Posts Tagged ‘Top 5’

Top five: Political Cartoons

25 January 2010

Contributed by Felix M. Larkin

Our newest monthly feature is the ‘Top 5’. We have asked researchers to submit their favourite top 5 books within their own field of interest. This month Felix M. Larkin, author of Terror and Discord: the Shemus Cartoons in the Freeman’s Journal, 1920-1924 published by A & A Farmar, has submitted his top 5 books about political cartoons:

Forty Years of Dublin Opinion (Dublin: Dublin Opinion Ltd, 1967)

Dublin Opinion was a satirical magazine published continuously from 1922 to 1968 and celebrated for its gentle, but perceptive, cartoons.  Its motto, ‘Humour is the Safety Valve of a Nation’, is as true today as it was then!

L.P. Curtis Jr, Apes and Angels: the Irishman in Victorian caricature (London: David & Charles Ltd, 1971).

Perry Curtis is a pioneer of Irish cartoon studies, and his theme here is the racial stereotyping – in particular, the “simianization” – of the Irish in Victorian political cartoons.   This is a book about the serious side of comic art.

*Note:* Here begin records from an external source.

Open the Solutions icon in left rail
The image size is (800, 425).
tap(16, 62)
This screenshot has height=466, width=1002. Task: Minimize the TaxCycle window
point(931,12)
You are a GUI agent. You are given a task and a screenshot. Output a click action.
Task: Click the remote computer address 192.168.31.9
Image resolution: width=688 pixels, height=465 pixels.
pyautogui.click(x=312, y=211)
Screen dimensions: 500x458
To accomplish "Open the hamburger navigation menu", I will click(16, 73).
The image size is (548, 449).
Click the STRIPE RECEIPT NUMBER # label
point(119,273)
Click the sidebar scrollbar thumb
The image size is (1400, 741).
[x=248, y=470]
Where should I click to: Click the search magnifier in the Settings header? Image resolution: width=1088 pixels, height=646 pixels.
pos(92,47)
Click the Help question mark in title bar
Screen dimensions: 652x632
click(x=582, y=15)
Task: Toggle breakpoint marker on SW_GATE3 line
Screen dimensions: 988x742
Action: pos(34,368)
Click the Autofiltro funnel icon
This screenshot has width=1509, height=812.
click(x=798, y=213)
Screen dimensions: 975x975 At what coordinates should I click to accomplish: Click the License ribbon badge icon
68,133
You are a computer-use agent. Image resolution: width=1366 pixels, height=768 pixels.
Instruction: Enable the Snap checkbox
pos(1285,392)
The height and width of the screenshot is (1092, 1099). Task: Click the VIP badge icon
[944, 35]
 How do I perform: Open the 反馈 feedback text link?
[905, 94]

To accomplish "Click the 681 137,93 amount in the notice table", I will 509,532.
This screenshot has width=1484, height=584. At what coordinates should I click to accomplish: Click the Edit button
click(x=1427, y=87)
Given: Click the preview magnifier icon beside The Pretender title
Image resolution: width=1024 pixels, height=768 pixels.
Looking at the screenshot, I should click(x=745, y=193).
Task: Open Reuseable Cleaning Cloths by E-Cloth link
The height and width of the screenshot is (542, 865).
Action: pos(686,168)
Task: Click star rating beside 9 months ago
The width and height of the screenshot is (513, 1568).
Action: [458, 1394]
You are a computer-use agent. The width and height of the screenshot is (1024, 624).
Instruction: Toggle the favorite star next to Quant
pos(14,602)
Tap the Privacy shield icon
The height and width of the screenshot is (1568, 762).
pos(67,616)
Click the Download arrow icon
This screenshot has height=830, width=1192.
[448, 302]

Roy Douglas, Liam Harte & Jim O’Hara, Drawing Conclusions: a cartoon history of Anglo-Irish relations, 1798-1998 (Belfast: The Blackstaff Press, 1998)

The great value of this book is that it demonstrates the changing styles of caricature over two hundred years.  The authors present a wide range of cartoons, from a variety of sources, highlighting the often absurd nature of Ireland’s relationship with Britain.